To most people the Los Angeles Public Library is a functional city building providing books and reference material to the public. Online, however, the library has come under attack by a growing army of misguided New Age writers, who paint the library as a dark fixture within an elite, underground Masonic, Luciferian and or Illuminati agenda. In this article, historian Ashley Cowie will refute such claims by exploring the builders’ true ancient motivations, inspirations and aspirations, replacing misplaced panic with reason, logic and common sense.
Conceptualizing and Designing the Library of Mysteries
The Los Angeles Public Library (LAPL), when it was built in 1926, was the largest publicly funded library construction program the world had ever seen.

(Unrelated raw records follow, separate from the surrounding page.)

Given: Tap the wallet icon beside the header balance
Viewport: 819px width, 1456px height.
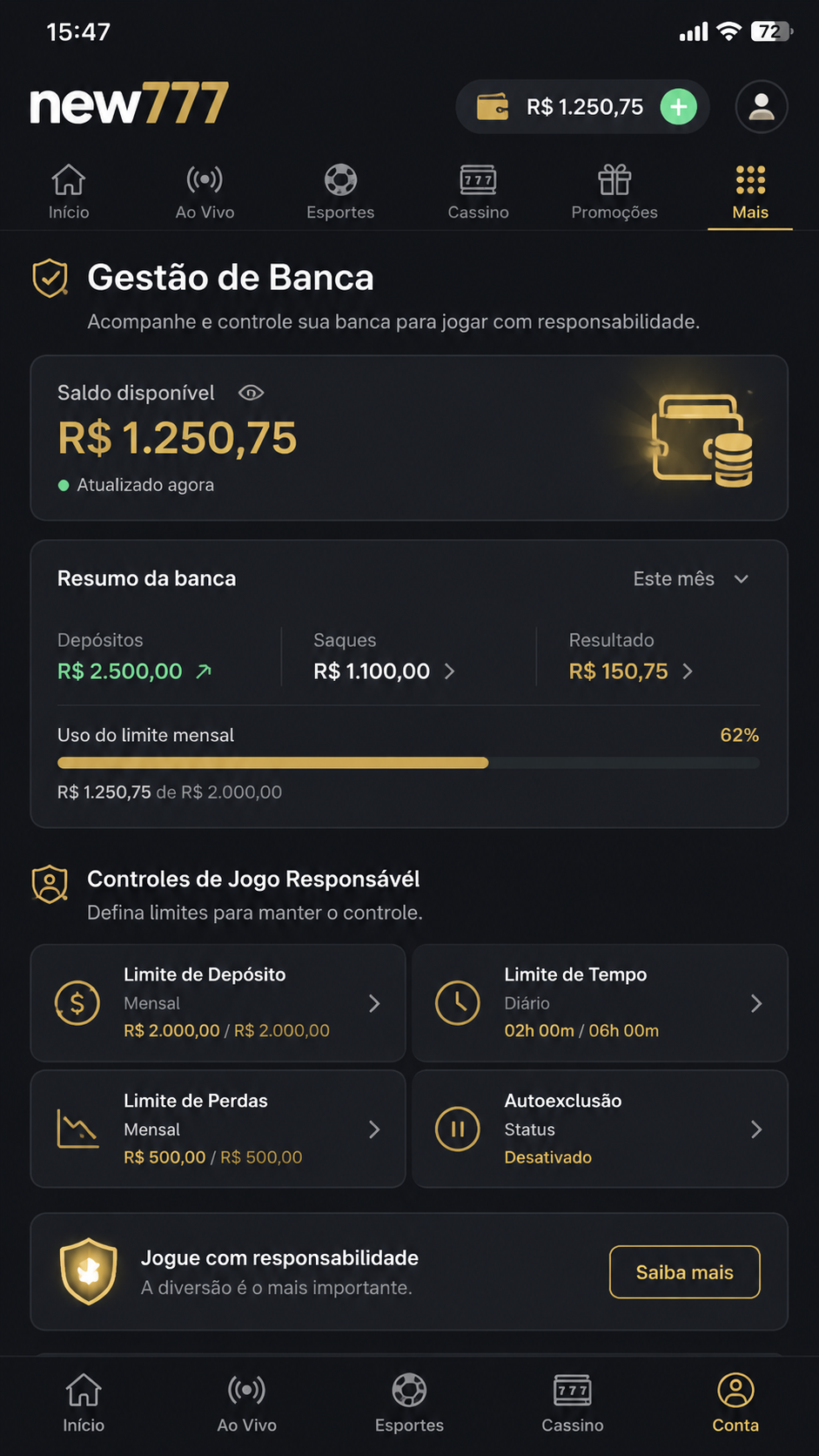Looking at the screenshot, I should [493, 107].
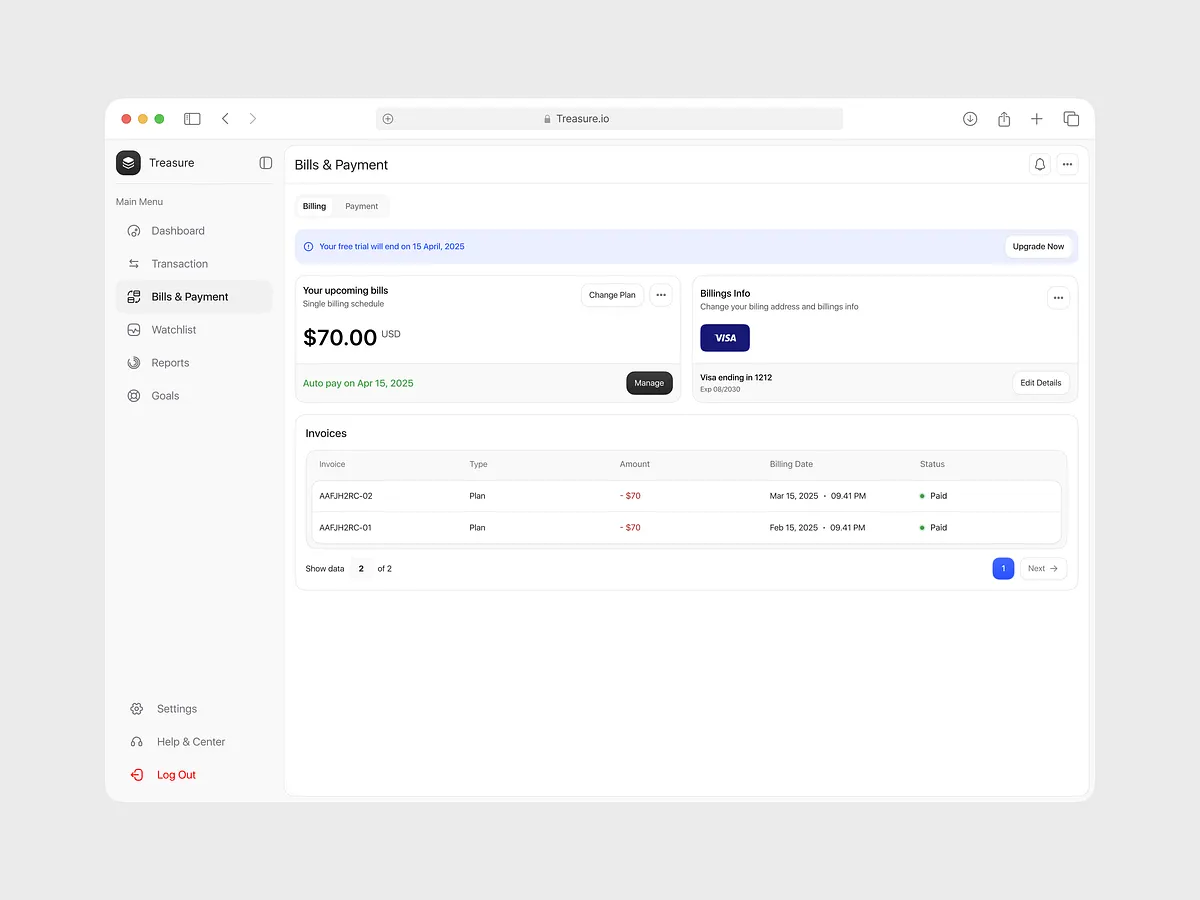Screen dimensions: 1200x900
Task: Click the Reports icon
Action: 134,362
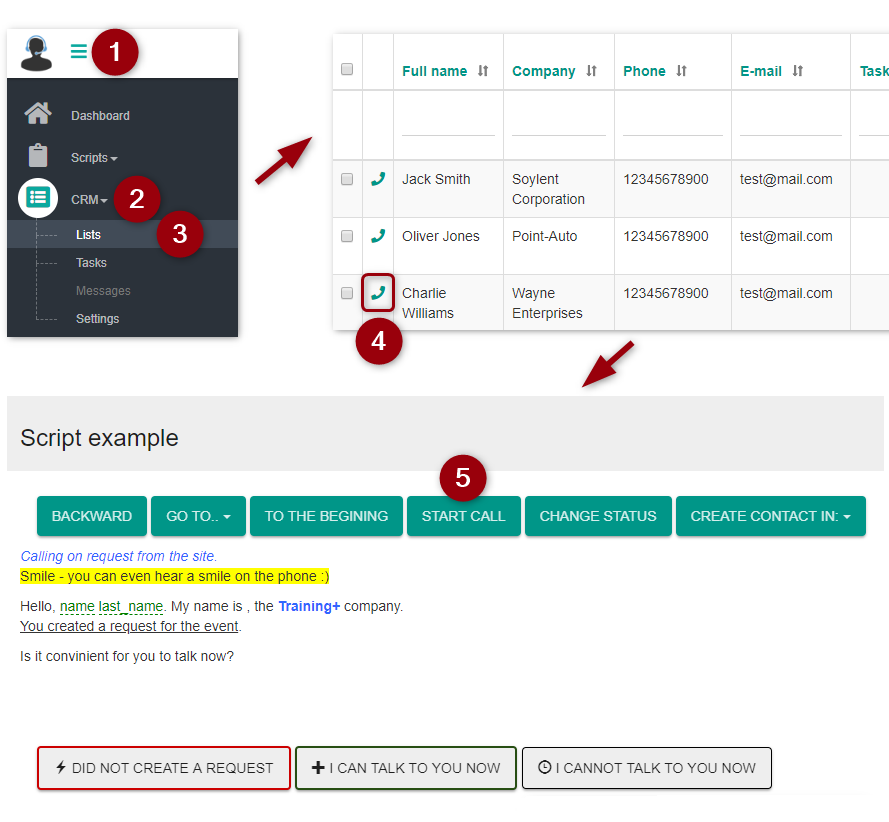Image resolution: width=889 pixels, height=822 pixels.
Task: Sort table by Full name column
Action: [483, 71]
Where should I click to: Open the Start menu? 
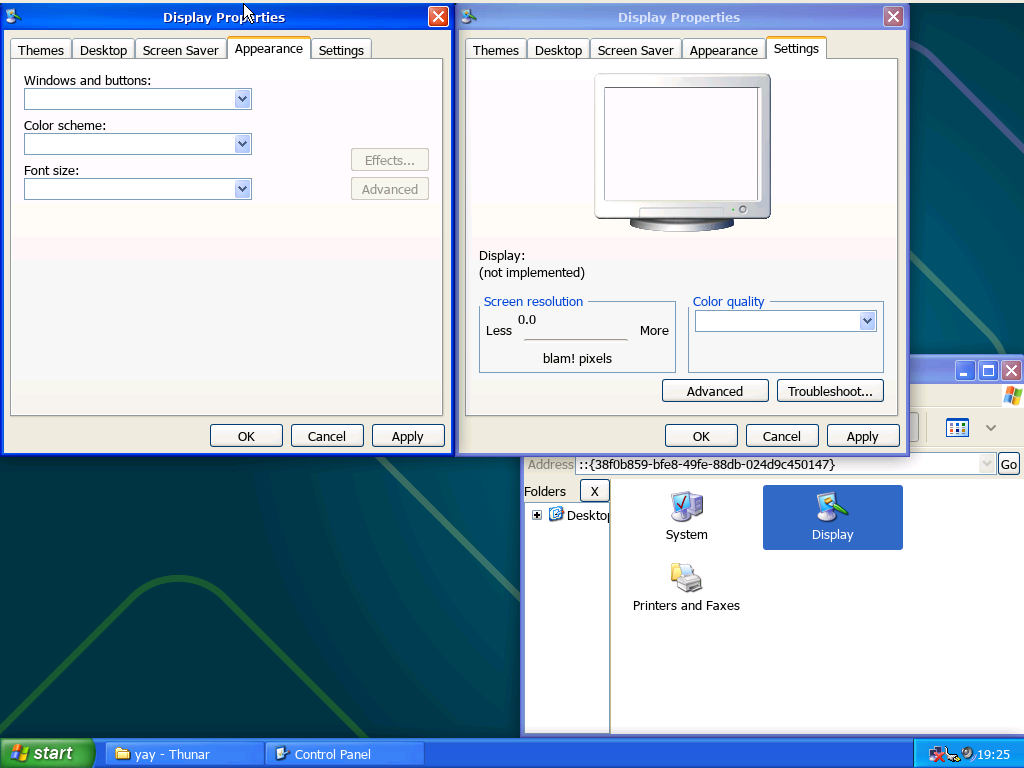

This powerhouse of American culture is a blend of 1930s and 1940s cement architecture with ancient Egyptian and Mediterranean revival styles and the entire building is blazoned with religious, philosophical and spiritual iconography and themes.
The American Society of Architectural Historians (SAH) website provides an overview of the socioeconomic steps that led to the building of the LAPL: “In 1921, the residents of Los Angeles approved $1.5 million in bonds for the construction of the library building. Following a limited architectural competition held later that same year, the Board of Directors selected Bertram Grosvenor Goodhue of New York City, in association with Carleton Monroe Winslow Sr. of Los Angeles, to design the building.”
Goodhue had previously built large scale governmental and military buildings, churches and private houses for politicians and wealthy landowners. Working closely with America’s foremost architectural sculptor, Lee Lawrie, Goodhue had already designed and built the Rockefeller Memorial Chapel of the University of Chicago having been commissioned by John D. Rockefeller, one of America’s most powerful men at that time.
Rockefeller Memorial Chapel at the University of Chicago is a great example of modern Collegiate Gothic architecture. At 200.7 feet (61 meters) high, the patron John D. Rockefeller intended it to be the: "central and dominant feature of the campus” and succeeded.